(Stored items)
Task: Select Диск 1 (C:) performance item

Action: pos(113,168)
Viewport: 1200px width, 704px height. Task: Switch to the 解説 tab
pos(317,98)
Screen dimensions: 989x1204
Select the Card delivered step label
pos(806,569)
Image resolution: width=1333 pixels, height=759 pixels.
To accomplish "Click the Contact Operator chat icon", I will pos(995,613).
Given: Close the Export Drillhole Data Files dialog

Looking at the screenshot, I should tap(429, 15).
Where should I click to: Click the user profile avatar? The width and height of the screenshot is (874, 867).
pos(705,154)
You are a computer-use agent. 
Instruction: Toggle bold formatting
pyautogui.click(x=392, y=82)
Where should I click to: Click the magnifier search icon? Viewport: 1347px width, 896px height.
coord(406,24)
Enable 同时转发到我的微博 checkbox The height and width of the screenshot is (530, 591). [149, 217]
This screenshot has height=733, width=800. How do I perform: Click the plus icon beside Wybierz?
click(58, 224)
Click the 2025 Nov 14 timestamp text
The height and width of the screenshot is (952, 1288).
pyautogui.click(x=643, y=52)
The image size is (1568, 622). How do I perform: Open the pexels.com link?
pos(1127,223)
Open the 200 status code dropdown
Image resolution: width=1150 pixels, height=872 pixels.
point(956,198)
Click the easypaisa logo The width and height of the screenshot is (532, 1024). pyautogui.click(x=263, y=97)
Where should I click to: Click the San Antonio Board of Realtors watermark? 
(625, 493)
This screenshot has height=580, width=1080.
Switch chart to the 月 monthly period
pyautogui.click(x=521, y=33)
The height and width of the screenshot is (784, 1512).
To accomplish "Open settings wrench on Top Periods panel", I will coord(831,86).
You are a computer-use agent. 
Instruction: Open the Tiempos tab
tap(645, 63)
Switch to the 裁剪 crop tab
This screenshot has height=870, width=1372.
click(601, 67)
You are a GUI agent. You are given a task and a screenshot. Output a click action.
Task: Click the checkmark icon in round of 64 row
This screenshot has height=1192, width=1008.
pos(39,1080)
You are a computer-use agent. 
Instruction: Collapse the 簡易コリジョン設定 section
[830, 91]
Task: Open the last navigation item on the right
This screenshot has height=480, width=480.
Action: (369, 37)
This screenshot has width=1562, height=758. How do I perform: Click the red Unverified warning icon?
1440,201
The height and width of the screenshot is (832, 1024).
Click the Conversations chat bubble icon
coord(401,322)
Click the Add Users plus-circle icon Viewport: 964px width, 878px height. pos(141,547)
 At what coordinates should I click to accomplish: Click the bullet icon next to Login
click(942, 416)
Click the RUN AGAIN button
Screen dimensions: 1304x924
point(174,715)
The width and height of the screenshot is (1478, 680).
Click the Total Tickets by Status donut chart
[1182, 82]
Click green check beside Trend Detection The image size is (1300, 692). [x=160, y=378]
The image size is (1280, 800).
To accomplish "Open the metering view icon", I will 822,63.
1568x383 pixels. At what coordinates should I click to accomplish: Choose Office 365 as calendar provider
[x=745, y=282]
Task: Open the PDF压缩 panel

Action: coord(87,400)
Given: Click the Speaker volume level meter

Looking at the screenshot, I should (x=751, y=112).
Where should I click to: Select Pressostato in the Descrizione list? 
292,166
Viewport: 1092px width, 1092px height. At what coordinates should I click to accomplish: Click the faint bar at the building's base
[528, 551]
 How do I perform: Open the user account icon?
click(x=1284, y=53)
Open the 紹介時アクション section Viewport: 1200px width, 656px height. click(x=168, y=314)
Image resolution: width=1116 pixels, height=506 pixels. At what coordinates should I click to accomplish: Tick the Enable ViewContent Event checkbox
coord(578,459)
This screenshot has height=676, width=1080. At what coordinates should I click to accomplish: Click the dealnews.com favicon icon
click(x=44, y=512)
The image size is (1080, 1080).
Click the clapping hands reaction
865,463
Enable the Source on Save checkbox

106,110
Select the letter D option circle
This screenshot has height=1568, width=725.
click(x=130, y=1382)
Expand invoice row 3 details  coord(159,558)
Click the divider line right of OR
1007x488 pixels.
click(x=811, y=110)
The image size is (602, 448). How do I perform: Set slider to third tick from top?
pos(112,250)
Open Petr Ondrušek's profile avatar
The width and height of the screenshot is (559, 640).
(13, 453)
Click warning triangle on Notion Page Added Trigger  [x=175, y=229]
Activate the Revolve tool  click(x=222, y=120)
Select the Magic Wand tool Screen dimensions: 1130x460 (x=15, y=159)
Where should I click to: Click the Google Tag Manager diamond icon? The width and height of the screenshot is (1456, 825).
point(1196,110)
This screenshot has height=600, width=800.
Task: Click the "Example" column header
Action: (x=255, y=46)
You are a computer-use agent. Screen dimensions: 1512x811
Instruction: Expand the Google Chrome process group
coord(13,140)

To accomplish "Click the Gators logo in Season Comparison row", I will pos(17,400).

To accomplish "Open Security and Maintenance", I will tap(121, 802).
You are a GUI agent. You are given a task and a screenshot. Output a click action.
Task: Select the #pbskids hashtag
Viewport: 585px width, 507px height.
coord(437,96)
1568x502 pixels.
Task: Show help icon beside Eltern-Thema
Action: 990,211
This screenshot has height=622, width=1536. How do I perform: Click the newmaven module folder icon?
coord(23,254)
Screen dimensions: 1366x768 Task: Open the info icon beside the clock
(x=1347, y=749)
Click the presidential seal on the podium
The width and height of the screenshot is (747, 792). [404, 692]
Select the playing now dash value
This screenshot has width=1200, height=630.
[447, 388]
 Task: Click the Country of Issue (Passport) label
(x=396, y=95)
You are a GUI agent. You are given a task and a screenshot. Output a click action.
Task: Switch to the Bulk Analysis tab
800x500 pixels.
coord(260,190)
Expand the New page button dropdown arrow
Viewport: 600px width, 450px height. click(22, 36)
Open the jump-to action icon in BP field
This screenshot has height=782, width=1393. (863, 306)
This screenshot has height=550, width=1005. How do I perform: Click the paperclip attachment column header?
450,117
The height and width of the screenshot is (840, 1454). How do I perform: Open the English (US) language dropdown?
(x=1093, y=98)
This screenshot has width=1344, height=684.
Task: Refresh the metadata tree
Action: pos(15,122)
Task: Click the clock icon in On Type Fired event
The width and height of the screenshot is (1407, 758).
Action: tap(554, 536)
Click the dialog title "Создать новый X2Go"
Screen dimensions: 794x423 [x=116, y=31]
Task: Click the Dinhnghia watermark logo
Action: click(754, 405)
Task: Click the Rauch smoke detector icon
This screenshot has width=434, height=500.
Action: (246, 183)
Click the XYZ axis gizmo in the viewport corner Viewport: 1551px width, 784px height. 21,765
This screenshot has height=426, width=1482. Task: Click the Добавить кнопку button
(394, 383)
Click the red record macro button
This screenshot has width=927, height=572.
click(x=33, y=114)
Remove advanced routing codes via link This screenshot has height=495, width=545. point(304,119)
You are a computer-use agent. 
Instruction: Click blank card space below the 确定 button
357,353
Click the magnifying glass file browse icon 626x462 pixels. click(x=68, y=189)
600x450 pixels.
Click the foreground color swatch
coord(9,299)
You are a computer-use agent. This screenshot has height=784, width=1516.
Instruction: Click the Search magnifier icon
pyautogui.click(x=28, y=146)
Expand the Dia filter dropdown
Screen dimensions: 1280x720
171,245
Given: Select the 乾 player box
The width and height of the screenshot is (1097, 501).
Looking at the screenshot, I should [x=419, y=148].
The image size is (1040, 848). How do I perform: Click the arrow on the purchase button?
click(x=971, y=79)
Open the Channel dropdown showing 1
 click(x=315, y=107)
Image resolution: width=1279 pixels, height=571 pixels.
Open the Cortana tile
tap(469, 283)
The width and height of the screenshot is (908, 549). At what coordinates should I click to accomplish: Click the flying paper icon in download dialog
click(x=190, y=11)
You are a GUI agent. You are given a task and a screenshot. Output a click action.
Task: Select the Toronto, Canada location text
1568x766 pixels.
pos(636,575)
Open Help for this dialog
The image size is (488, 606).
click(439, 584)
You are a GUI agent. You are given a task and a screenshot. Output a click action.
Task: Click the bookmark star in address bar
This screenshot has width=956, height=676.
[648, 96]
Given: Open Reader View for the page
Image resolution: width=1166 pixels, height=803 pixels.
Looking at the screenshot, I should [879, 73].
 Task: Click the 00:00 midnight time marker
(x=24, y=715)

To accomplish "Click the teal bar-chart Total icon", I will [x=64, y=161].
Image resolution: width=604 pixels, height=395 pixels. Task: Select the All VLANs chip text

Instructions to follow →
Whenever a line in the entries holds the word "will", copy that line.

Exercise response →
To accomplish "Click the Contact Operator chat icon", I will pos(995,613).
To accomplish "Open settings wrench on Top Periods panel", I will coord(831,86).
To accomplish "Open the metering view icon", I will 822,63.
To accomplish "Click the Gators logo in Season Comparison row", I will pos(17,400).
To accomplish "Open Security and Maintenance", I will tap(121, 802).
To accomplish "Click the teal bar-chart Total icon", I will [x=64, y=161].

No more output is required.